Katedra polowa jest prawdziwym sanktuarium polskiego oręża oraz miejscem pamięci i męczeństwa. Przekonać się można o tym już w kościelnej kruchcie, gdzie aż roi się od tablic upamiętniających bohaterstwo Wojska Polskiego, walczącego w najróżniejszych zakątkach świata. Jednak szczególne wrażenie na zwiedzających wywiera realistyczna rzeźba „Chrystus wszystkich zaginionych”. Dzieło to przedstawia Syna Bożego zawieszonego na rozpostartych ramionach w wykopie, pośród szczątków ciał wystających ze ścian zbiorowego grobu.

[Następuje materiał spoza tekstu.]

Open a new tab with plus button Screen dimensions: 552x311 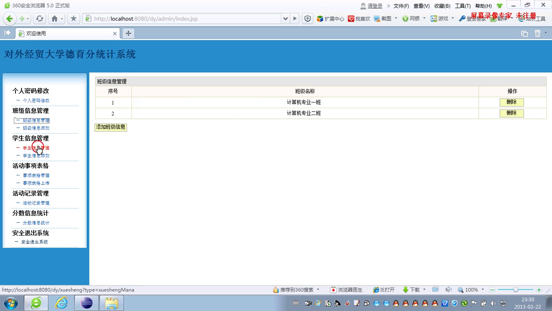(128, 33)
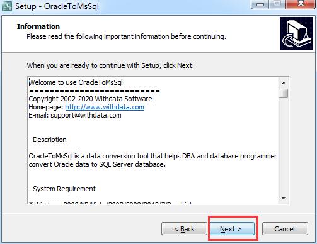317x244 pixels.
Task: Close the OracleToMsSql Setup window
Action: [301, 4]
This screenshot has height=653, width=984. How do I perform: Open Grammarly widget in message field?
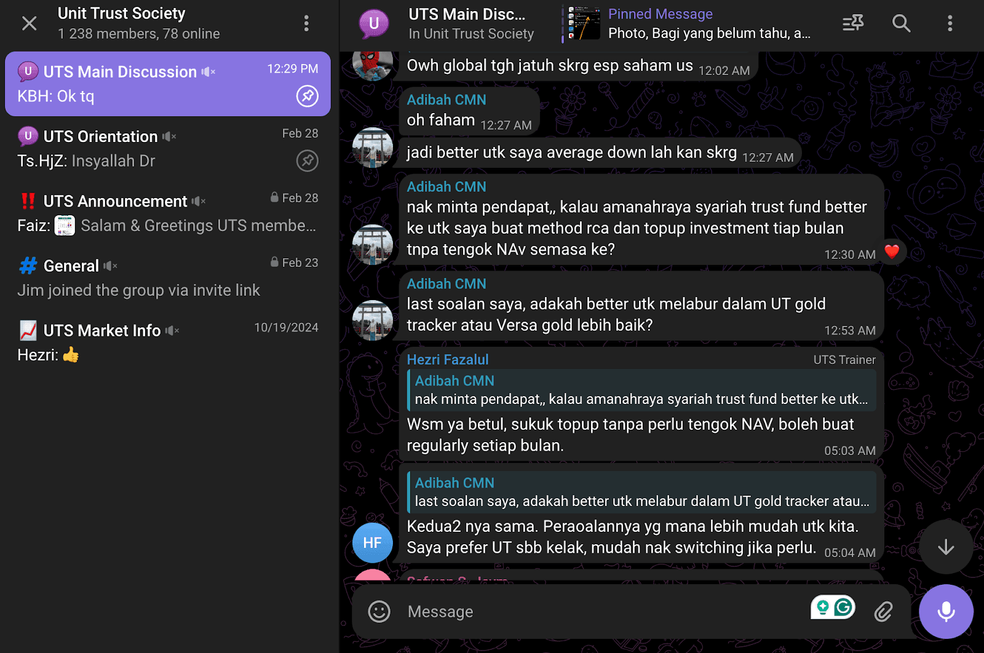coord(833,607)
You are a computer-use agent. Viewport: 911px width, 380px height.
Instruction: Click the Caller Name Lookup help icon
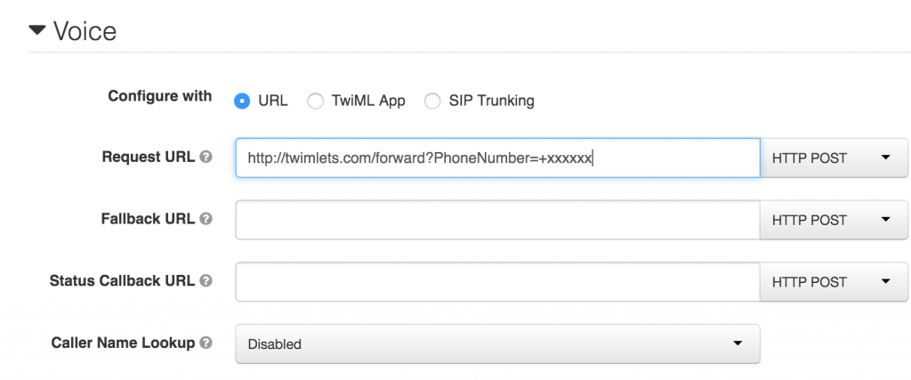point(206,343)
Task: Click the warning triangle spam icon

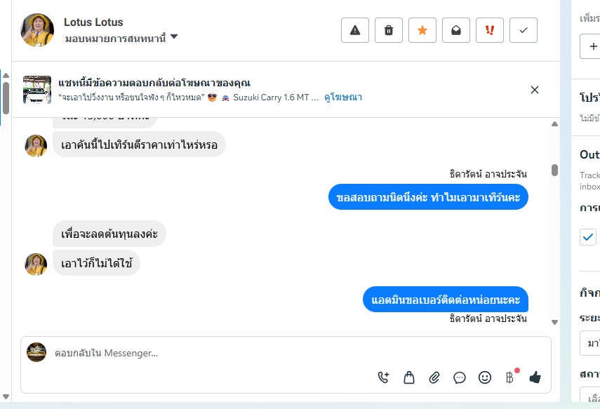Action: tap(355, 30)
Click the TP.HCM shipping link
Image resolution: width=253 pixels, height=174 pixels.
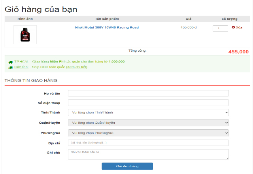point(21,62)
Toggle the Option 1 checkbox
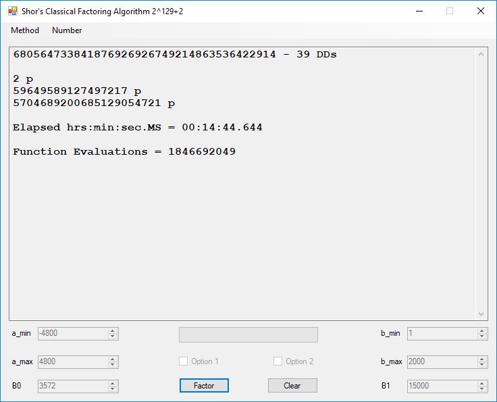The width and height of the screenshot is (497, 402). [184, 361]
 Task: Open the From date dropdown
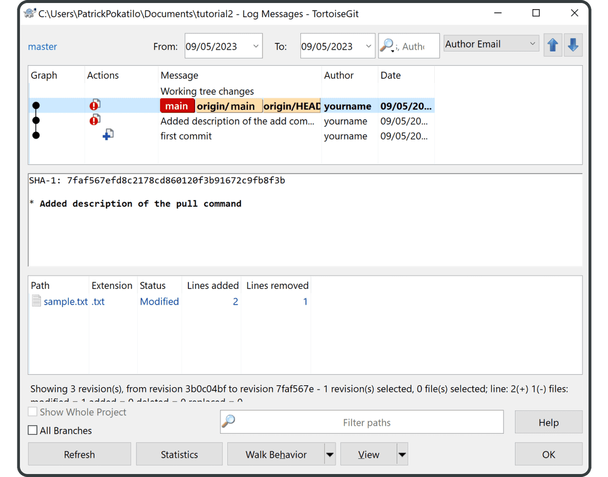256,46
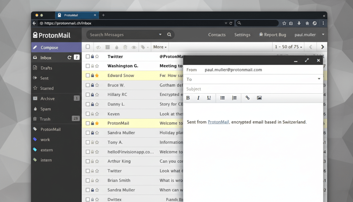
Task: Insert an image into the email
Action: [259, 98]
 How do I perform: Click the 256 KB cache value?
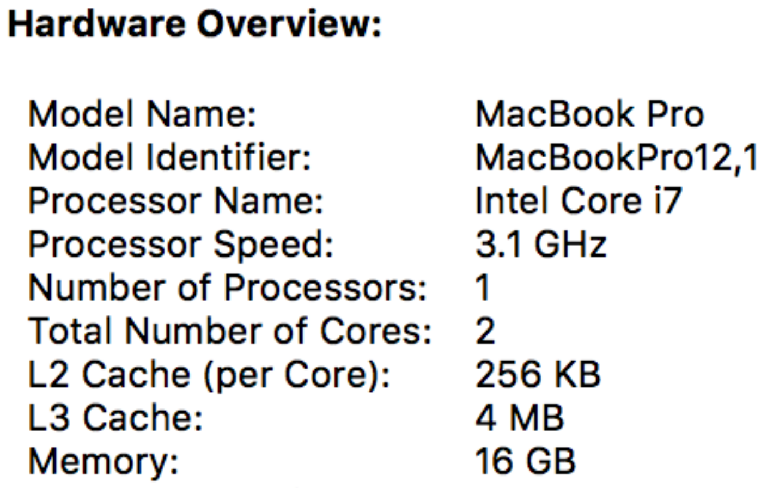[538, 375]
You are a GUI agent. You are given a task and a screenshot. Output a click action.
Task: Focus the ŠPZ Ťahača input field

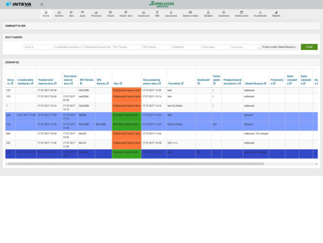coord(127,47)
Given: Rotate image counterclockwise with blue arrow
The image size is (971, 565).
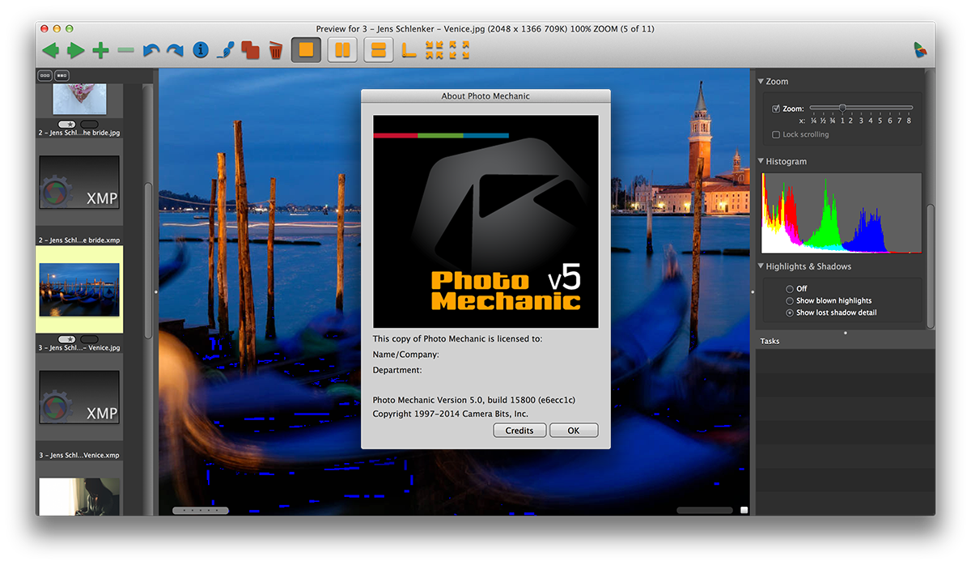Looking at the screenshot, I should coord(151,51).
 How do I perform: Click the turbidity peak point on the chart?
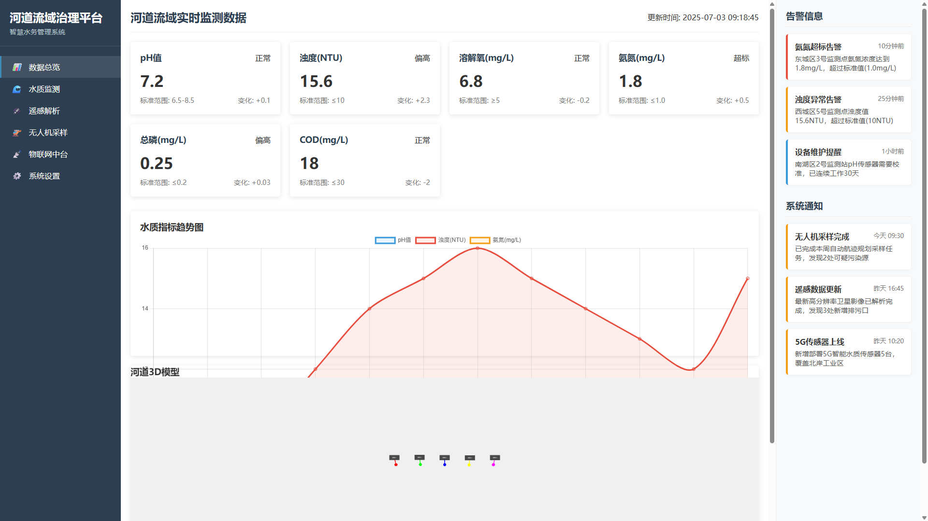478,248
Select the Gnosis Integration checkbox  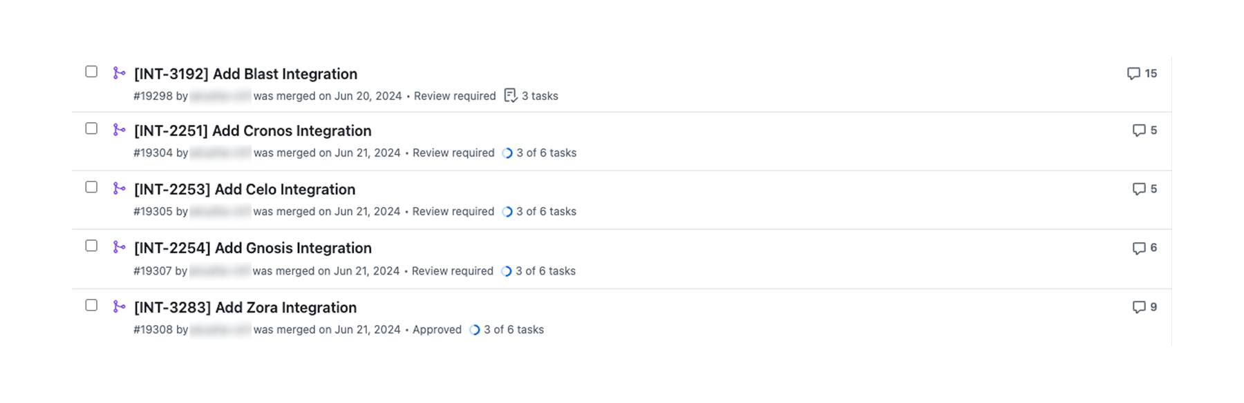pos(91,246)
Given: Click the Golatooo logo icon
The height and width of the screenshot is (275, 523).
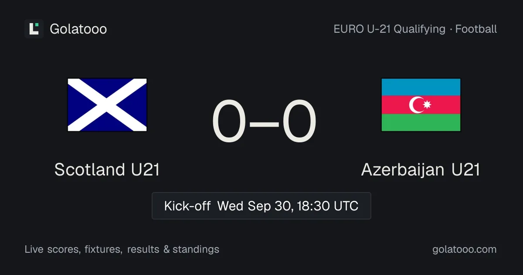Looking at the screenshot, I should 34,29.
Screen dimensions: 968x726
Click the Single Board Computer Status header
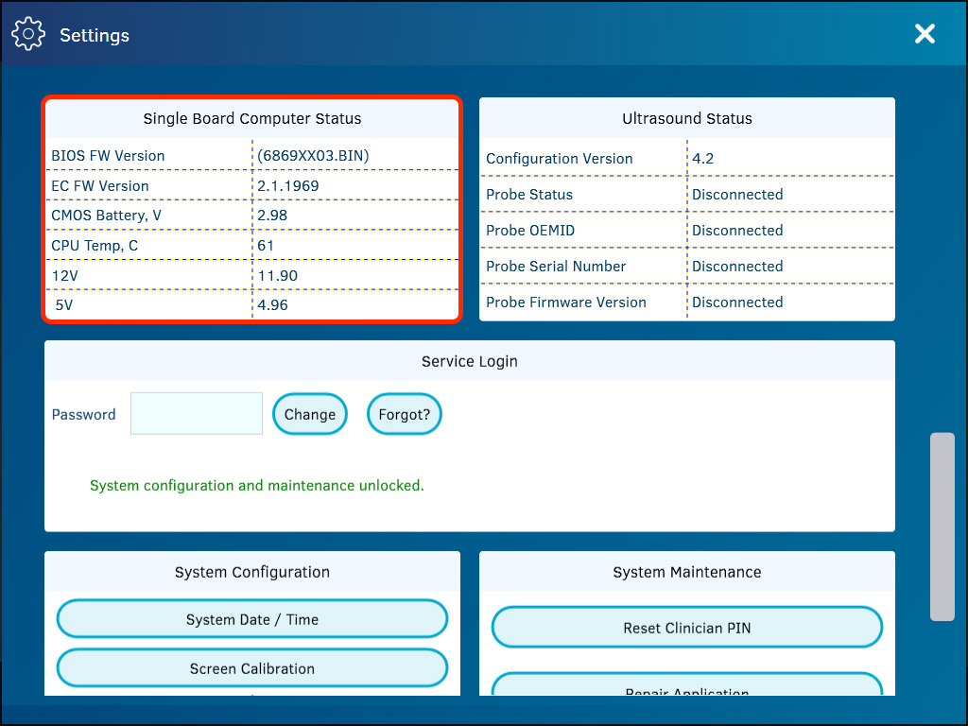point(251,118)
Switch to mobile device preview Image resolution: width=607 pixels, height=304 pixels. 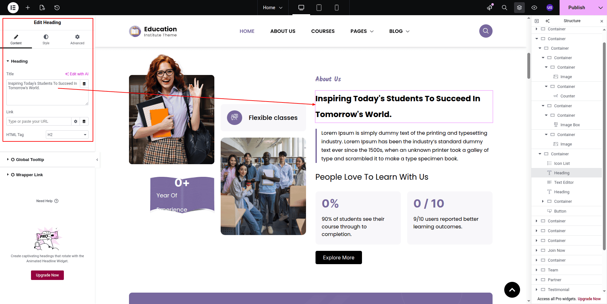click(337, 8)
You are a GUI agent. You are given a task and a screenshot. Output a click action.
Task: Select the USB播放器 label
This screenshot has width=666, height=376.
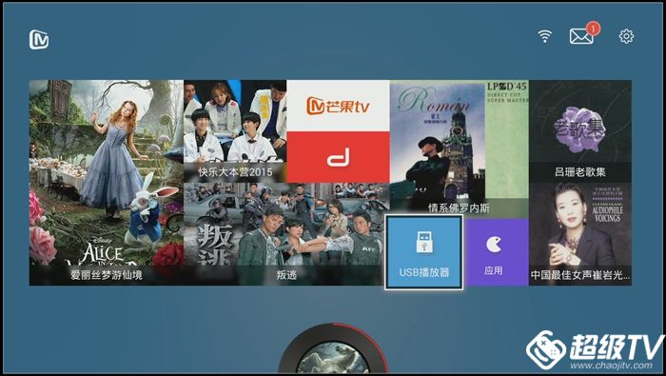[x=424, y=272]
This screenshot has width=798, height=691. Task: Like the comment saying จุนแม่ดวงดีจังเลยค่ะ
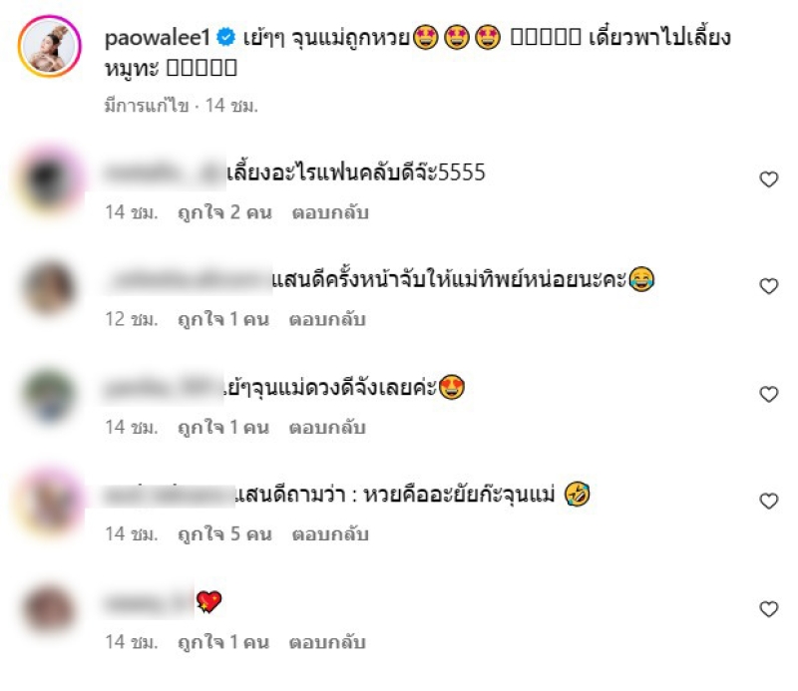point(768,394)
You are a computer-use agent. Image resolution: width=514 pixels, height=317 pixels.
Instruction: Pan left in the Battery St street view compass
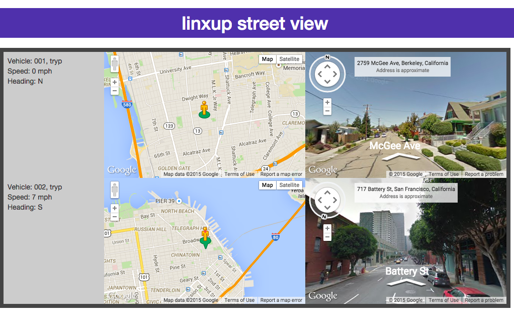coord(320,200)
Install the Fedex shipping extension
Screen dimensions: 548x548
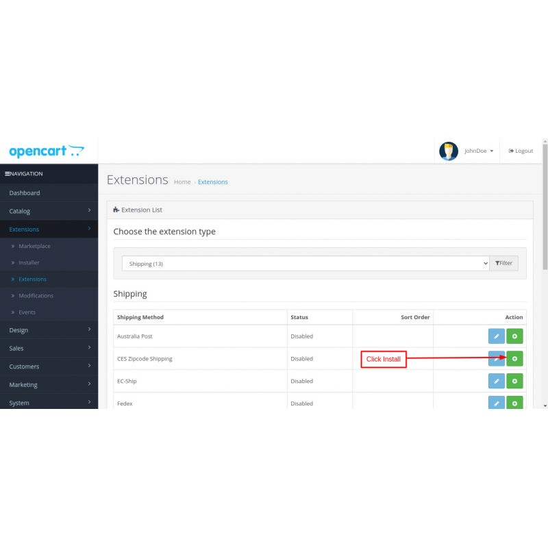click(514, 403)
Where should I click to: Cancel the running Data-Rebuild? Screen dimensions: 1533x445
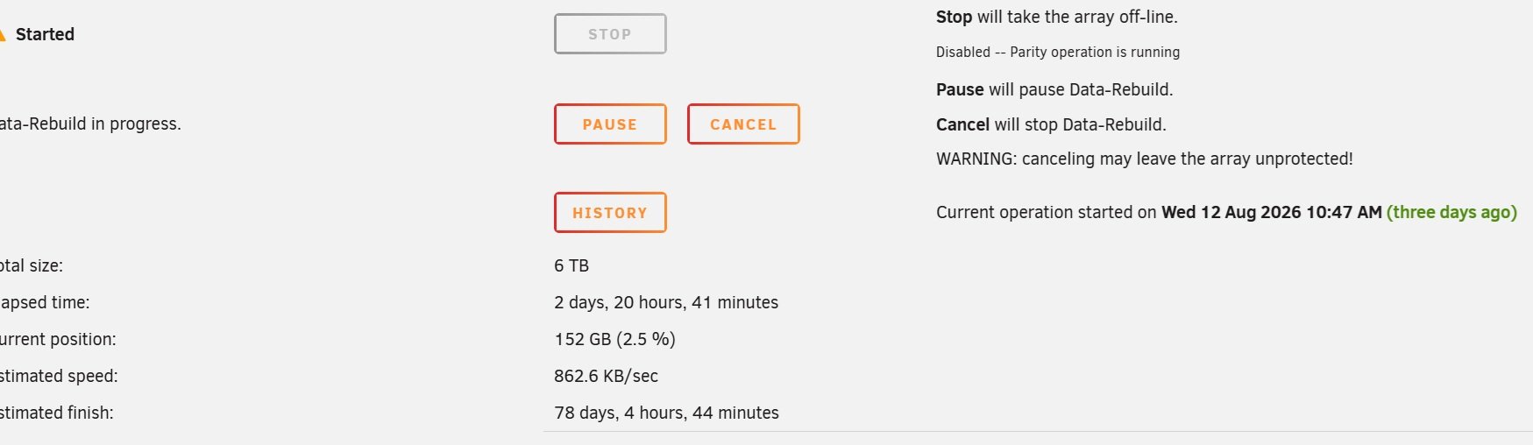click(x=743, y=124)
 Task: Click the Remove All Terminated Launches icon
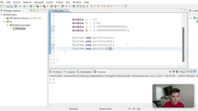(177, 72)
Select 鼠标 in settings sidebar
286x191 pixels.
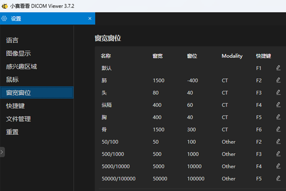12,80
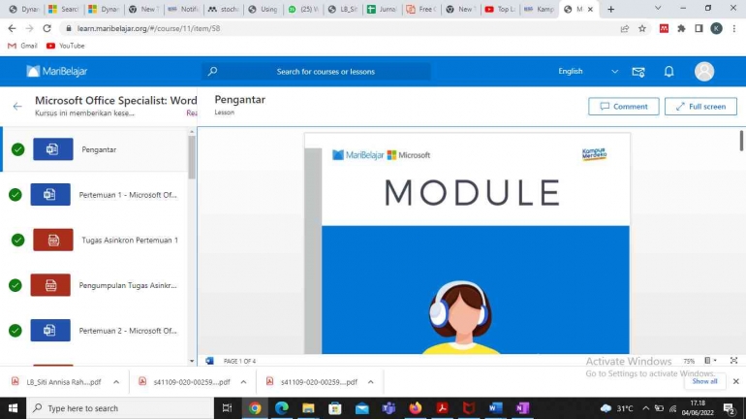Go back using the course arrow icon
This screenshot has width=746, height=419.
tap(16, 106)
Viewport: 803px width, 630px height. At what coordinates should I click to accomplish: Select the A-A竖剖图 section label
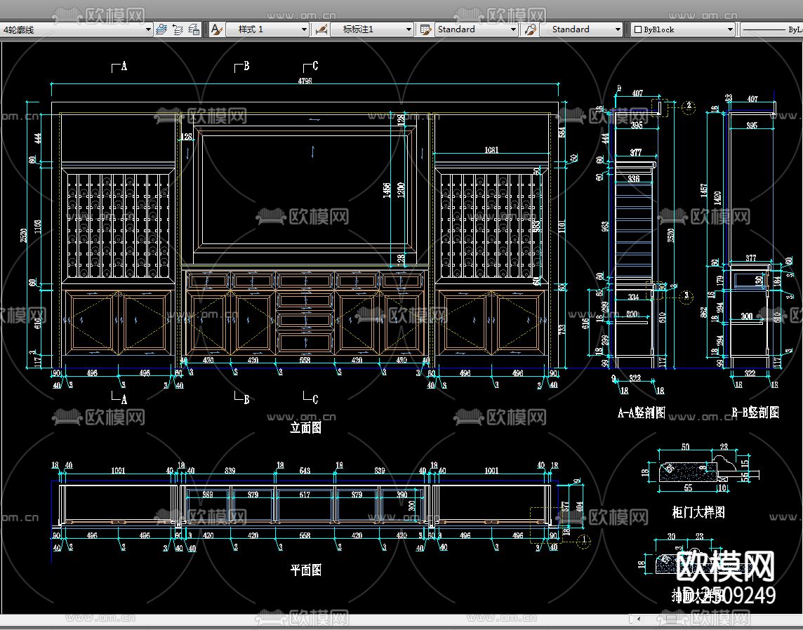pos(641,413)
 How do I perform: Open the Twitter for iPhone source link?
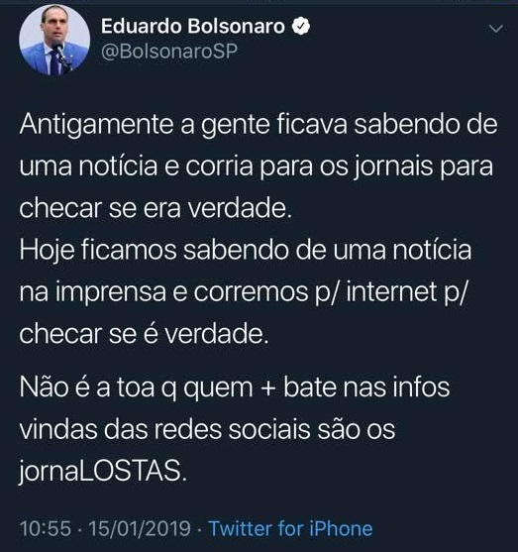(x=290, y=528)
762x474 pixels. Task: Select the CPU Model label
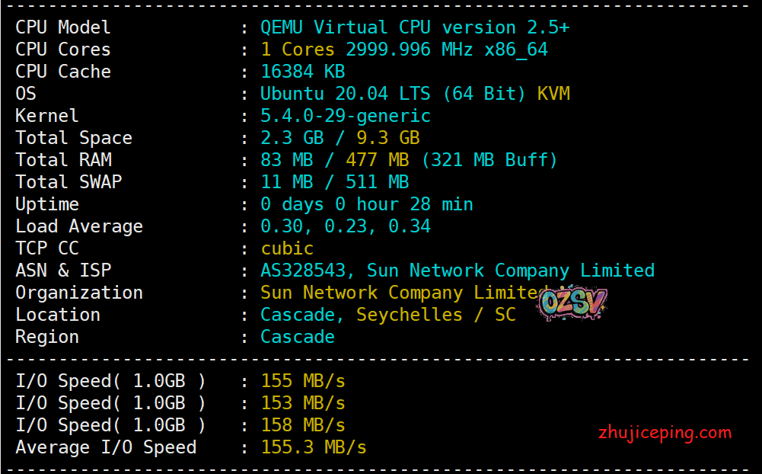pos(62,27)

Wykuta w kamieniu postać o poszarpanej powłoce cielesnej uderza podobieństwem do znanych z poekshumacyjnych zdjęć ofiar mordu wydobywanych z dołów śmierci w Katyniu.
Rzeźba Chrystusa jest tylko częścią kaplicy katyńskiej, gdzie spoczywają prochy zamordowanych przez NKWD polskich oficerów. Niestety, od pewnego czasu jest niedostępna, ponieważ są prowadzone prace remontowe w dolnym kościele, gdzie powstaje muzeum Ordynariatu WP.
Od kilku lat po lewej stronie kruchty, równolegle do kaplicy Katyńskiej, znajduje się także kaplica Matki Bożej Ostrobramskiej. Obok obrazu kresowej Madonny jest tu grób pierwszego biskupa polowego Władysława Bandurskiego oraz prochy asów polskiego lotnictwa.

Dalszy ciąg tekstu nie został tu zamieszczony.